AIM OF THE EXERCISE -> Below is a block of records. Copy every line in it that contains the word "target".

AVAILABLE RECORDS ->
Segment Open

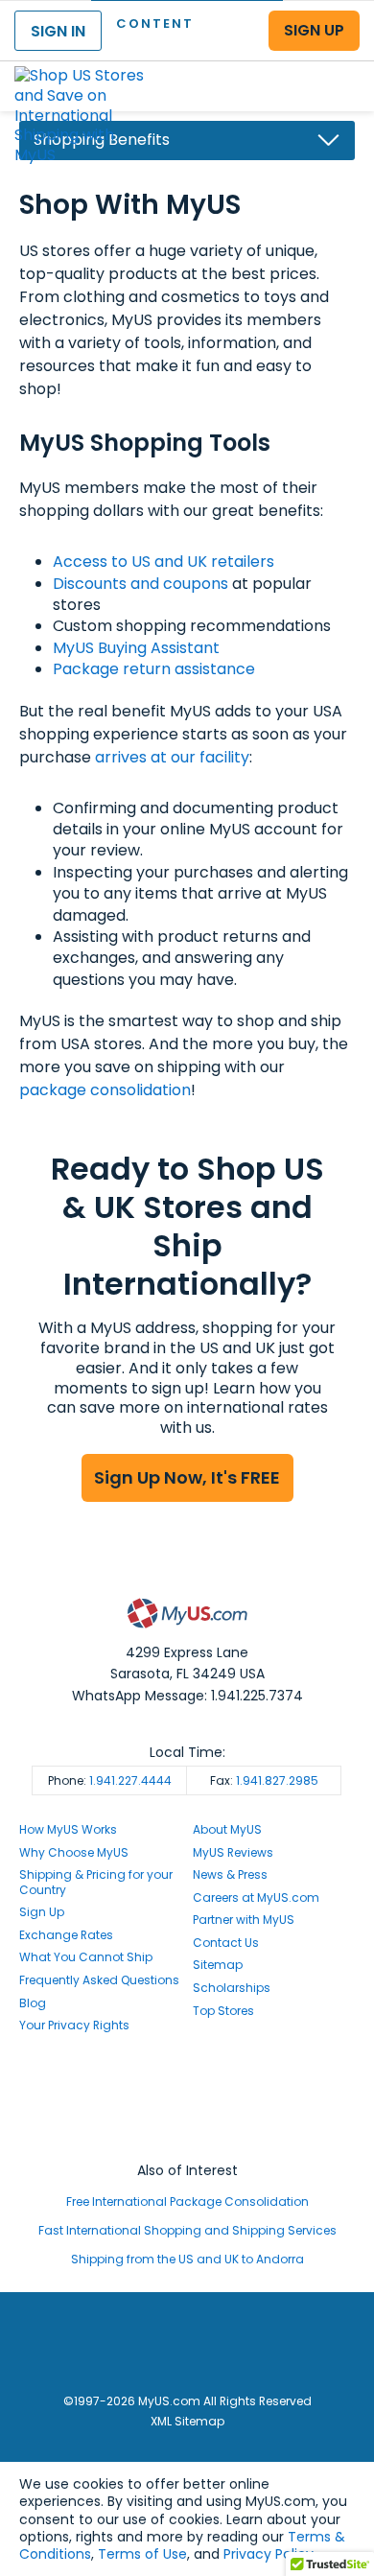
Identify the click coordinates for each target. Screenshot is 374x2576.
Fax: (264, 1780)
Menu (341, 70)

Segment Closed
Segment Open

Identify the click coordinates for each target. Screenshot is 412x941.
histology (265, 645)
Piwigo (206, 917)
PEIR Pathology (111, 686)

Segment Closed

WRITTEN RESPONSE ->
Identify the click coordinates for each target. Screenshot is 374x2576.
Identify the click coordinates for each target. Screenshot is 412x941.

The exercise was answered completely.